(EXTRACTED TEXT):
--- START ---

Bangkok restaurant’s 50-year-old soup goes viral
By Iris Jung
A video of a Bangkok restaurant has gone viral on Instagram for its special soup that has been continuously simmering for almost 50 years.
Uploaded on April 3 by Instagram user Tonsil (@tonsil), the video shows popular restaurant Wattana Panich and its famous broth in a huge pot that measures 2.5 feet deep and approximately 5 feet in diameter.
The restaurant’s chefs have “kept the same pot of broth simmering for 50 years by 3 generations of family,” the video’s onscreen text says.
With fresh meat and tripe added daily, the restaurant can go through about 150 pounds of beef per day.
Located in Bangkok’s Ekkamai neighborhood, the restaurant is two floors high and attracts a large crowd. While there are other options on their menu, the Kaweeantawong family’s signature beef noodle soup is typically their customers’ first choice.

--- END ---

(TASKS TO PERFORM):
[1] Reproduce the passage of the soup article starting with "The restaurant’s chefs" and going on through "beef per day.", substituting "bones" for "tripe".
[2] Rewrite the paragraph of the soup article beginning "Located in Bangkok's Ekkamai neighborhood" more briefly, keeping its main facts.
[3] Write the next part of the article about the Bangkok restaurant's soup, starting after its last sentence.

(Extracted data entries)
--- START ---

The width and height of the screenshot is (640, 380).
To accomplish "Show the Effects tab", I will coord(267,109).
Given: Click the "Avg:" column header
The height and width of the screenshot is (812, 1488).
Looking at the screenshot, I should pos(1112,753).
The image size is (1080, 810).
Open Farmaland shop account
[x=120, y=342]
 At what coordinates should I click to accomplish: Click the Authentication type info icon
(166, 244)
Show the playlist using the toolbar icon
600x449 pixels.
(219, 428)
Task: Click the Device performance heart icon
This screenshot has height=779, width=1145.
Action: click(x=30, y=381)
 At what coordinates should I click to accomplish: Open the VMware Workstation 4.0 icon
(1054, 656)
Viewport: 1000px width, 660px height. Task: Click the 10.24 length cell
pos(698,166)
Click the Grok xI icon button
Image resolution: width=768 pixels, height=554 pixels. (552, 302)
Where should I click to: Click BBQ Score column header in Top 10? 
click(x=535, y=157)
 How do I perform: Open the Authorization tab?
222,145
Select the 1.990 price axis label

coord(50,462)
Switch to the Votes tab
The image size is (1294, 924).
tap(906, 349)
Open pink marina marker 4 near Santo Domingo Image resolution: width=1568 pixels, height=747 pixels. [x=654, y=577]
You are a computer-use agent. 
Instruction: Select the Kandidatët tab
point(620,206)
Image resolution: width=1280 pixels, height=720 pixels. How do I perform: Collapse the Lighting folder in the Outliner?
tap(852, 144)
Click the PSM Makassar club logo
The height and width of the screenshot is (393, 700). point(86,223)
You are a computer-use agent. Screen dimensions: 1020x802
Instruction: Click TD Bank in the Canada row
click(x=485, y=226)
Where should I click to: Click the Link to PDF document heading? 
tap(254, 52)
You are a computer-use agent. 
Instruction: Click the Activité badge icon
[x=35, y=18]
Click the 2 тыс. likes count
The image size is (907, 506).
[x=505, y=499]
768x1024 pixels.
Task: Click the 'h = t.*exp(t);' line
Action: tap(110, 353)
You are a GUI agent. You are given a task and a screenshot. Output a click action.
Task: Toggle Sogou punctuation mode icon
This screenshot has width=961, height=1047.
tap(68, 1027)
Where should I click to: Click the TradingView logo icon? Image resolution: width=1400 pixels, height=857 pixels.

--- END ---

(RESPONSES BY ITEM NUMBER):
[1]
The restaurant’s chefs have “kept the same pot of broth simmering for 50 years by 3 generations of family,” the video’s onscreen text says.
With fresh meat and bones added daily, the restaurant can go through about 150 pounds of beef per day.

[2] The two-story restaurant in Bangkok's Ekkamai neighborhood draws large crowds. Its menu has other options, but customers usually choose the Kaweeantawong family's signature beef noodle soup first.

[3]
According to third-generation owner Nattapong Kaweeantawong, his family does not have a specific recipe for the soup.
He explained to NPR in 2019 that each person responsible for the broth tastes the soup and adds ingredients accordingly. Some of the ingredients include garlic, cinnamon, cilantro root, black pepper and almost a dozen Chinese herbs.
“When I first started in the business, my dad would make the soup and the broth and I would taste it, to understand what the perfect taste is,” Kaweeantawong added. “Nowadays, I can just look at it and know what’s missing.”
The continuous stewing is meant to “bring out all the flavor from the bone they put inside, all the herbs, for any ingredient, any condiment that they put inside there,” Thai tour guide Ussanee Seesod told NPR.
For Indi Rakamnuaykit, a customer of Wattana Panich since he was 11 years old, the beef noodle soup continues to be his favorite dish at the restaurant.
“You really taste the marrow and the fat,” he told NPR. “That’s what makes the soup so good — the quality has never changed. And I’ve been coming here for a long time.”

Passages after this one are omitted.